After running these commands PBS seemed to have stopped working. All the pbs commands hang. The output of “strace qstat” is below. I have tried restarting PBS but the same issue occurs.

connect(3, {sa_family=AF_INET, sin_port=htons(15001), sin_addr=inet_addr(“10.194.181.144”)}, 16) = -1 ECONNREFUSED (Connection refused)
close(3) = 0
dup(2) = 3
fcntl(3, F_GETFL) = 0x8002 (flags O_RDWR|O_LARGEFILE)
fstat(3, {st_mode=S_IFCHR|0620, st_rdev=makedev(136, 2), …}) = 0
mmap(NULL, 4096, PROT_READ|PROT_WRITE, MAP_PRIVATE|MAP_ANONYMOUS, -1, 0) = 0x7f233c297000
write(3, “Connection refused\n”, 19Connection refused
) = 19
close(3) = 0
munmap(0x7f233c297000, 4096) = 0
write(2, "qstat: cannot connect to server "…, 54qstat: cannot connect to server lustwzb34 (errno=111)
) = 54
exit_group(-1) = ?
+++ exited with 255 +++
[255]root@lustwzb34:~#

I seemed to have got it working by stopping the pbs service on the Redhat 8 node. Then I went back to the head node and restarted pbs. So is it not possible to mix’n’match OS’s with PBS?

I installed this RPM on the Redhat 8 node:

openpbs-execution-20.0.1-0.x86_64.rpm

All other nodes on my cluster I installed:

pbspro-execution-18.1.2-0.x86_64.rpm

You can mix and match the operating systems with PBS Professional but make sure all the systems (server/scheduler/mom) in the cluster run the same version of PBS .

Thanks, makes sense. Is there a version of PBS compatible with both Centos 7 and RedHat 8? It seems according to here:

There is only a Centos 8 version for 20.0.1. I suppose I can try installing it on a test node with Centos 7 and see what happens…

1 Like

Please build from source for CentOS 7 , while you have the rpm ready for CentOS 8.

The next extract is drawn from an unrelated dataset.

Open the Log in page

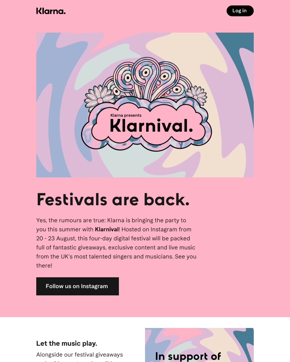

Do you think it is possible to build 18.1.2 from source on the RedHat 8.3 machine? I would prefer this route rather than building 20.0.1 from source on all my thirty cluster machines…

Another suggestion is for PBS to give some warning when it detects a version mismatch on one of the nodes. It was quite scary to see the whole scheduler just hang due to adding this node in. Luckily I am not running anything “mission critical”.